A Flow

RehearsalTomorrow is my anniversary. Almost no one knows this. But it is. Tomorrow will be 32 years. 32 years ago I made a decision. I decided I’d change.

I was a coward.

I was a liar.

And I was a dick.

And on August 24, 1985 I knelt down underneath a crucifix and bent at my waist until my torso was parallel to the floor – and I vowed to reach my potential.

I’m not going to lie. It’s been a ball crusher. Do you know how difficult it is to shed all artifice and be truly authentic in every moment? I’ve forgotten the sensation of serenity. I feel the flush of shame climb my throat every day of my life.

I have a friend. Friend? That’s not truest. As close as a blood brother. A couple of years ago I said to him, “you know me better than anyone on earth.” And he replied, “I do.” I sat stunned. I knew that; I didn’t know he knew that. But he does. He knows the Roman Catholic me. Roman Catholicism is the essence of who I am. Every thought, every act, every deed. So, he knows my immortal soul. I don’t edit with him. Complete disclosure. Confession without the grace. I saw him today. Today I needed his perspective. Today I needed his wisdom.

Last night. Last night I held rehearsal. I live across the street from the rehearsal space. Less than a block. I decided to walk. By the time I crossed the street – not 50 feet from my door – I felt so tired I had to silence the shivers of my lungs and force myself to remain dry cheeked. I got to the building – and I stood next to the stone pillar near the door and I willed myself to stand erect. My phone trilled. An actor wondered where he should meet me. I looked up and he stood on the other side of the door. I didn’t have time to gather my strength; so I had to offer explanations.

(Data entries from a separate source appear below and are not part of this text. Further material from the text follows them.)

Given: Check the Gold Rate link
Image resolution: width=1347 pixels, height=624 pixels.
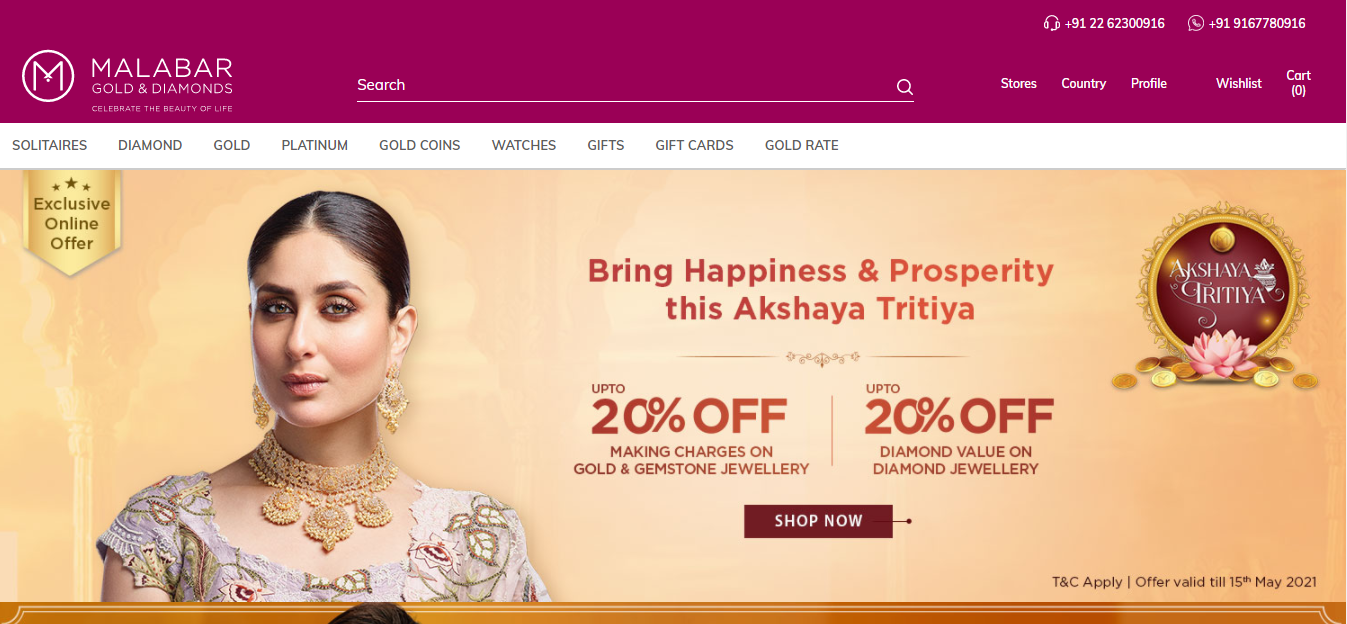Looking at the screenshot, I should (802, 145).
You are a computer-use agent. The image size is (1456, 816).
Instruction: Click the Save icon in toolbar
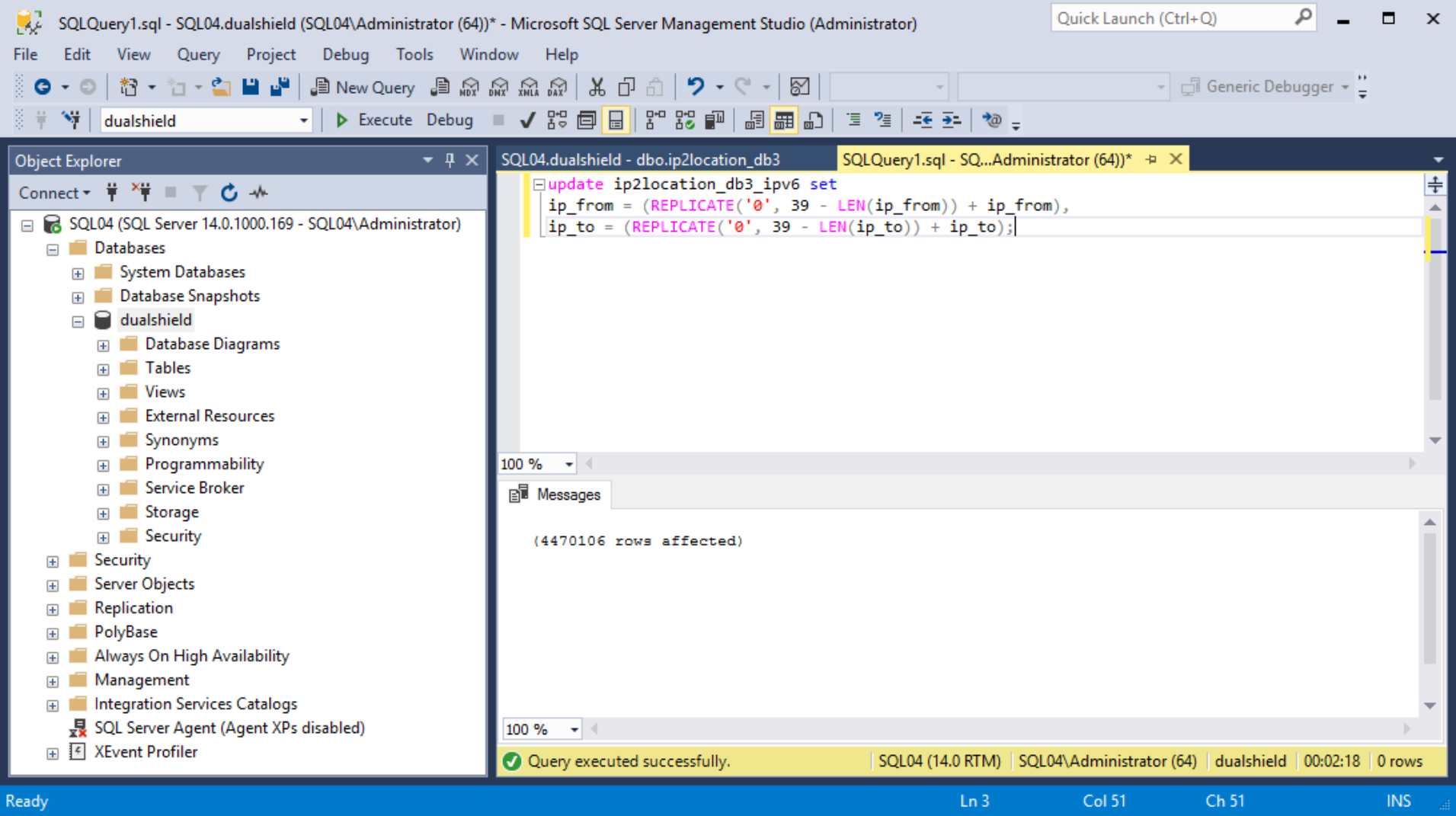click(x=250, y=87)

That wasn’t the kind of authenticity I’d vowed.

Later while hearing my words from the mouths of the actors, I realized that I’ve shed all my securities. My privates are naked and without shield. All my privates: all my private thoughts, my private conversations, my private fears, my private hopes, my private failures, and my private sins. Exposed.

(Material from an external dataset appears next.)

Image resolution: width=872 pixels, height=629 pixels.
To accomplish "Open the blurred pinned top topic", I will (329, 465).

At one point in the rehearsal, I revealed something I felt to the cast and I cried. I cried. I don’t cry. But I couldn’t prevent the tears. These are good people, but I don’t know them. They must think I’m insane. I’ve kept the stress and the fears and the apprehensions all under wraps – and I couldn’t prevent the expulsion. I stood before the actors like a teenager in the midst of an erotic dream. I couldn’t prevent the ejaculation.

When I had my first ablation, I was surprised how vulnerable I felt on the table in the operating room. Uncovered except for a strategically placed sheet – I sprawled on a table as a catheter was snaked up my groin into my heart.

Last night I felt that raw.

After last year’s performance of my play, I stepped back and realized the play ended most of my friendships. My phone doesn’t ring like it did. I’m not included like I was. I’m not asked anymore. I asked my friend. My confident. He said my play was so emotionally raw that it made men uncomfortable. Like gluttony at a trough, it’s all too much. And so they ran. Away.

Am I hurt?

No. I’m humiliated.

And now I’m beginning the cycle again.

Now there’s less to lose. Now there’s less of me to whittle away.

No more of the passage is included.